|My office-mates and I model our eclipse glasses|
Afraid of being caught in the traffic nightmares, most folks in the Portland Metro area planned to take the day off work. The path of totality was about 40 miles to the south, so the expectation was that a huge amount of people would wake up and travel that direction Monday morning.
August 21st, the day of the big eclipse, I got up per normal and went to work. Not having the required protective glasses, I planned to just peek out the window when time came to see if things went dark. All the gloom and doom about traffic nightmares, and my commute was surprisingly easy. There was hardly anyone on the roads, and the light rail train nearly empty. Upon arrival at work, my friend Hollie asked if I'd join her outside to watch the eclipse. She happened to have an extra pair of eclipse glasses. Our office was a ghost town that day, so I decided why not?
|Huge crowd in Waterfront Park|
Hollie decided to walk 4 blocks to the Willamette River and stand on the Hawthorne Bridge, the closest open area to our office. The eclipse was supposed to start around 9:06 am so we planned to head down shortly thereafter. We invited Jake, one of our summer interns to join us (we were nearly the only three people at work that day).
In downtown Portland, the west bank of the Willamette River is lined by Waterfront Park, a wonderful green oasis in this dense urban environment. As we ascended the Hawthorne Bridge's ramp, I was amazed to see a huge crowd already gathered in the park. One local radio station had set up a sound system and was broadcasting lovely classical music.
|Lots of people on the Hawthorne Bridge|
The three of us donned our special glasses, looked up at the sun, and were astounded to see the eclipse already underway. The moon had begun to move over the sun, taking a small "bite" out of it. As things progressed, the sun began to look more and more like a pac-man. Jake tried to use his cell phone to take a photo through his glasses.
Totally unprepared for the day (and not planning to watch the eclipse) I hadn't even brought a camera with me, and had only my cell phone to document this event. Doh!
|More crowd scenes from Waterfront Park|
In between peeps of the rapidly shrinking sun through our glasses, we entertained ourselves watching the crowds. It was quite a mix in the park - office people sneaking a break from their jobs, families, street people, even one parks bureau employee who sat on a nearby gas meter to watch the show.
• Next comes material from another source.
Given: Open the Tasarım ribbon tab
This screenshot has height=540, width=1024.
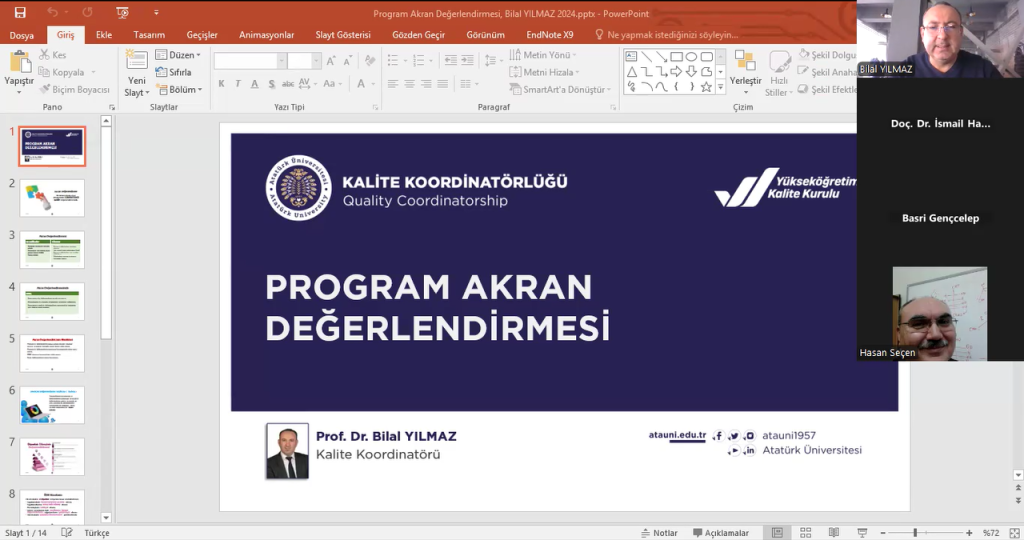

Around 10:15, the light started to dim. It seemed like an overcast day, but the sky was still clear. Very eerie! We noticed the street lights had illuminated, and passing vehicles had turned their headlights on. A cold wind began to blow across the bridge. It was kind of spooky.
|The streetlights came on!|
We gazed in wonder at the sky, totally amazed by what was happening. The moon now nearly covered the sun, it's light just a mere sliver. Although not in the path of totality, the eclipse in Portland was supposed to have 99.3% coverage.
After about two very short minutes, the moon began to move again, and the surrounding sky started lightening up. Some of the crowd in the park below applauded. And then as if there had been a signal, everyone began heading out of the park.
|Mt Hood silhouetted on the darkened skyline|
As Hollie, Jake and I walked back to our building, I noticed funny crescent-shaped shadows on the sidewalk. It wasn't until later, seeing photographs on Facebook, that I realized those shadows were the eclipsing sun filtered through the trees. Very cool phenomenon. Wish I would've thought to take a photo!
Although I initially pooh-poohed the whole eclipse thing, in the end I'm very glad to have taken the time to experience it. What a mesmerizing, unique, awesome natural event! Now I understand why it's such a big deal. Since the next total eclipse in the US passes right over Cincinnati, where one of my brothers lives, I may just have to go check it out.
Thanks Hollie for getting me out of the office!